Other late-game gun data cause your ship to fire automatically, whereas you'll be forced to hammer on the fire button through the early portions of the adventure. These let you effortlessly shoot so much faster than normal (even if you can mash buttons like a pro) that they render most other gun data completely obsolete. Even so, the gun data system is one of Sigma Star Saga's most interesting features. Each time you find a new one, it's exciting to see how it might let you change up your strategy, if only for novelty's sake.

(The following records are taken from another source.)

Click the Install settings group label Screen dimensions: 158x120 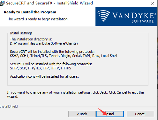(21, 33)
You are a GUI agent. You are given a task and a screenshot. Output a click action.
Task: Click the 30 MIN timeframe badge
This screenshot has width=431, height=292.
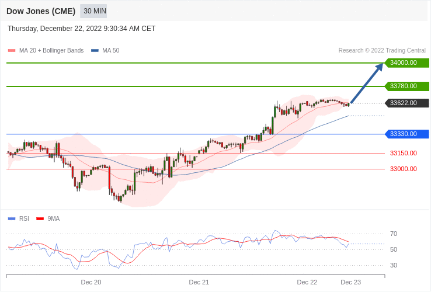(93, 11)
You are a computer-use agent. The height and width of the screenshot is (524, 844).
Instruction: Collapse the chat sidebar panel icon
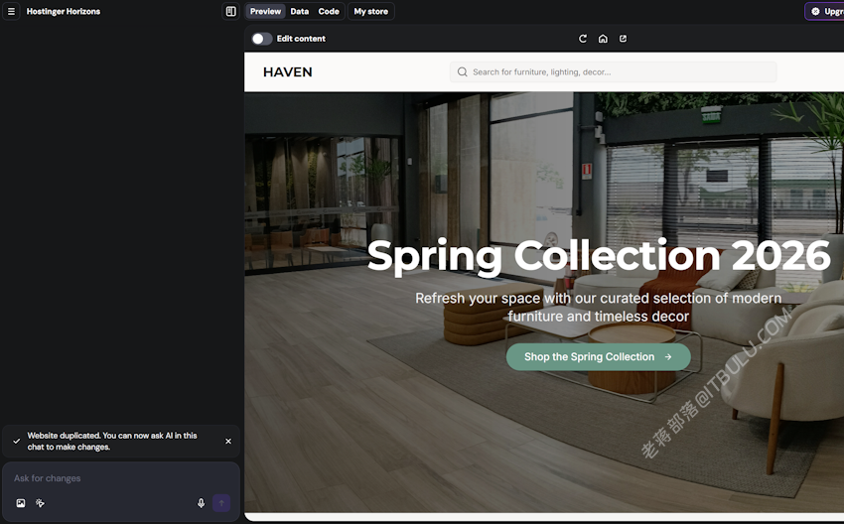231,11
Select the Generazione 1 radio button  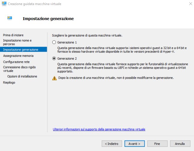tap(54, 42)
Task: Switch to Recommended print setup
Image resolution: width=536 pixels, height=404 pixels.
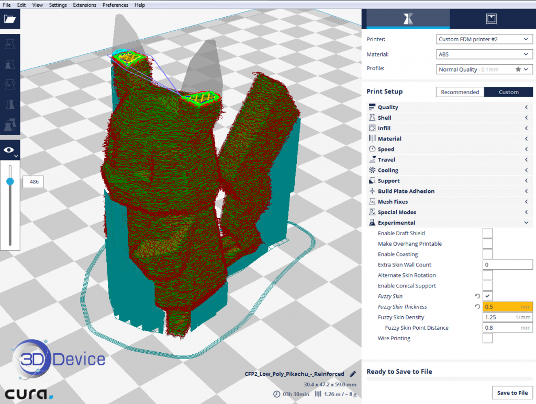Action: point(460,92)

During key parts of the story, such as the very beginning, Sigma Star Saga thrusts you into a lengthier, scripted shoot-'em-up level rather than the random, aimless piecemeal bits that will soak up most of your time with the game. These are quite good, culminating in battles against boss opponents like most any good shoot-'em-up level ought to. But there are only a handful of these, which calls attention to how weak the random levels are by comparison. It takes about 15 hours to finish Sigma Star Saga, but the adventure is stretched far too thin. Once you beat the game (and see one of its multiple endings), you've got the option to start over from the beginning with some unlocked content, and maybe then you can find all the gun data you missed the first time. But it seems unlikely that you'd want to play through more than once.

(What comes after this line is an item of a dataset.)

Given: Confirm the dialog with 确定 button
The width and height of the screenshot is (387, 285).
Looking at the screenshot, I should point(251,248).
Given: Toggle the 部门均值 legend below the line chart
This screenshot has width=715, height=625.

The graphics and sound of Sigma Star Saga certainly help the game. Big, beautifully animated 2D sprites and parallax-scrolling shoot-'em-up stages give this game the appearance of the best of both worlds it brings together. One nice little touch is how, each time your ship takes damage, it seems to blow up while a replacement ship flies in from offscreen, as though you just used up an extra life in an arcade game. It's worth noting that Sigma Star Saga really nails the whole anime look and feel it's going for, despite having not been developed by a Japanese company. It's a great-looking game overall, though it could have looked even better if the character portraits showed some variety and if most of the enemies in the shooter levels looked less like weird, pointless blobs. Good shooter-style sound effects, some nicely choreographed bits of digitized speech, and a quality soundtrack help round out the experience. Unfortunately, some of the soundtrack turns grating after a while, since you'll hear the same music over and over in the shoot-'em-up portions of the game.
Sigma Star Saga deserves a ton of credit for its outstanding concept, and at first, it seems to do an excellent job pulling its disparate elements together into just the sort of game that most any longtime video game player would love. It takes just a few hours to overstay its welcome, though, and the dramatic conclusion to the storyline does little to alleviate the many numbing hours it takes to get there. This is a game that was clearly inspired by any number of 16-bit classics, but Sigma Star Saga doesn't quite measure up to them. But for what it's worth, for a while it sure comes close.